Tuesday, May 21, 2013

Access Icon Project: Humanizing International Symbol of Access

The now familiar International Symbol of Access (ISA) was designed by Susanne Koefoed and is a copyrighted image of ICTA, Rehabilitation International. The symbol which is a milestone in disability advocacy is often criticized for being passive. The first modification came in 1994 when Brendan Murphy from Ireland updated the image by pushing the figure’s posture forward and putting the arm behind the body. Still, the symbol was not adopted as many feared that it will violate the American Disability Act.

Sara Hendren is an artist and researcher based in Cambridge, Mass. She runs the Abler web site and writes on adaptive technology. Sara began focusing her attention on issues of accessibility after giving birth to a son with Down syndrome. She started collaborating with Brian Glenney, a philosophy professor at Gordon College on the original wheelchair icon project in early 2009. Their joint effort lead to the Access Icon Project.

Their modified ISA is available on the website www.accessibleicon.org. The Access Icon Project website states:

“Accessible Icon Project provides supplies and services to transform the old International Symbol of Access into an active, engaged image.

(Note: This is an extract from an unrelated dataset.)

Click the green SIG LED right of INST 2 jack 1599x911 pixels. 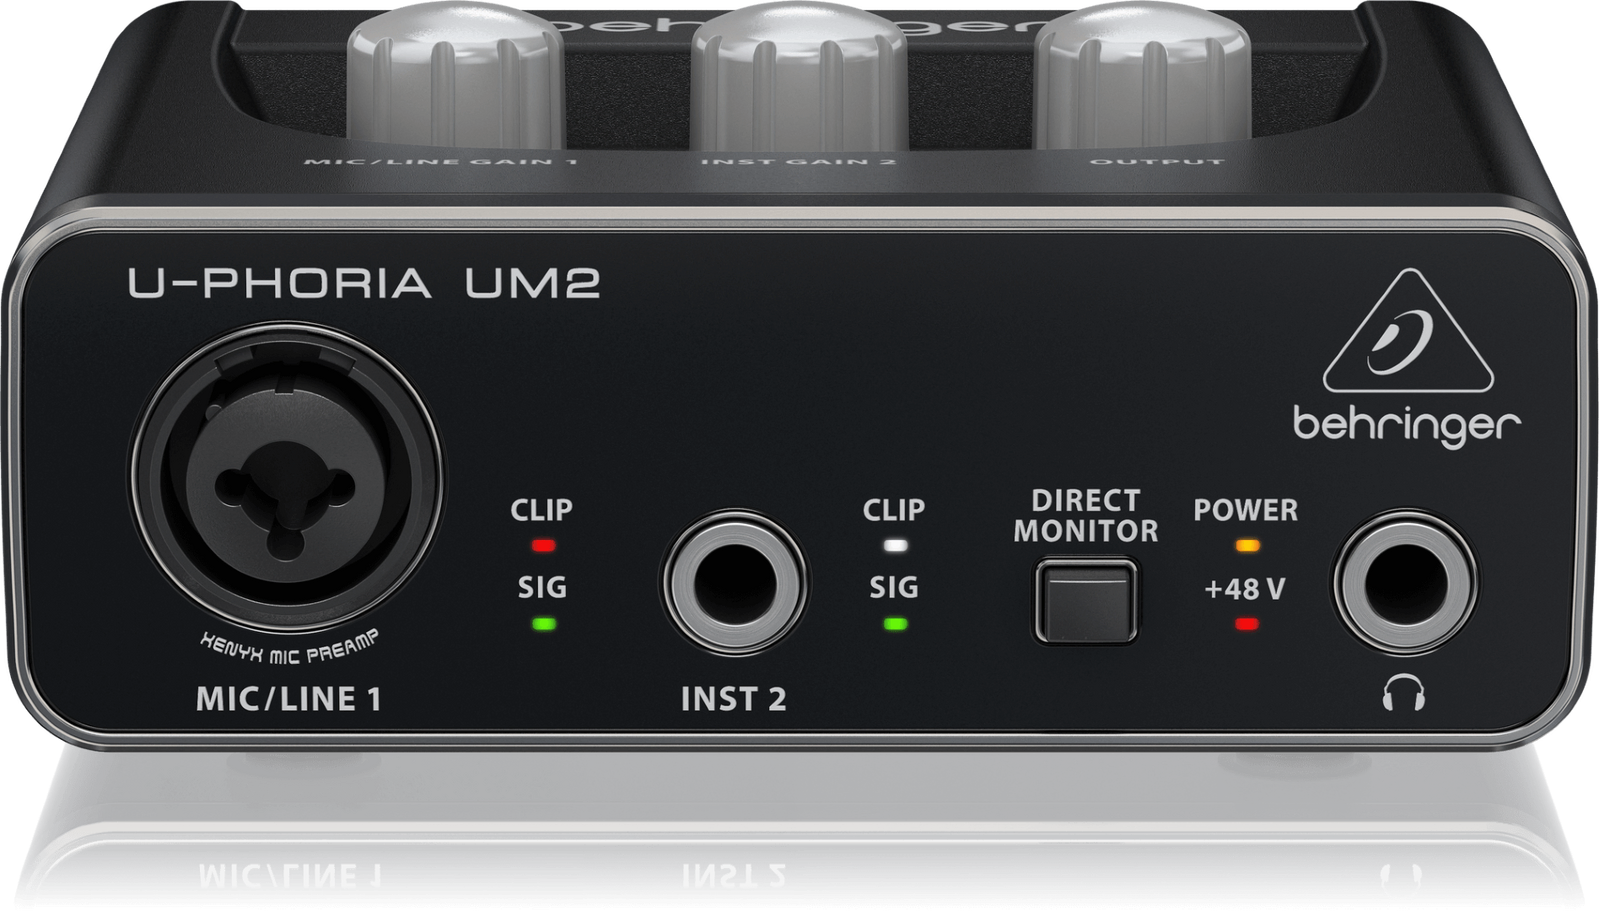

We think visual representation matters. People with disabilities have a long history of being spoken for, of being rendered passive in decisions about their lives. The old icon, while a milestone in ADA history, displays that passivity: its arms and legs are drawn like mechanical parts, its posture is unnaturally erect, and its entire look is one that make the chair, not the person, important and visible. As people with disabilities of all kinds—not just chair users—create greater rights and opportunities for social, political, and cultural participation, we think cities should evolve their images of accessibility too.”

The symbol is gradually finding acceptance. Recently, the Enabling Unit for persons with disabilities at University College of Medical Sciences (UCMS), Delhi adopted the new symbol and using it in the accessible parking. The Coordinator of Enabling Unit has also written to Chief Commissioner for persons with disabilities in India to replace the static ISA with the new dynamic ISA. The letter is here. He has also requested to Vice Chancellor of University of Delhi to use the new icon if appropriate.

Based on the above little initiatives, the Accessible Icon Project included Enabling Unit, UCMS as medical partner in this great cause of humanizing ISA. We thank Dr Hendren and Dr Glenney for humanizing the symbol and the entire unit of Access Icon Project in their great effort.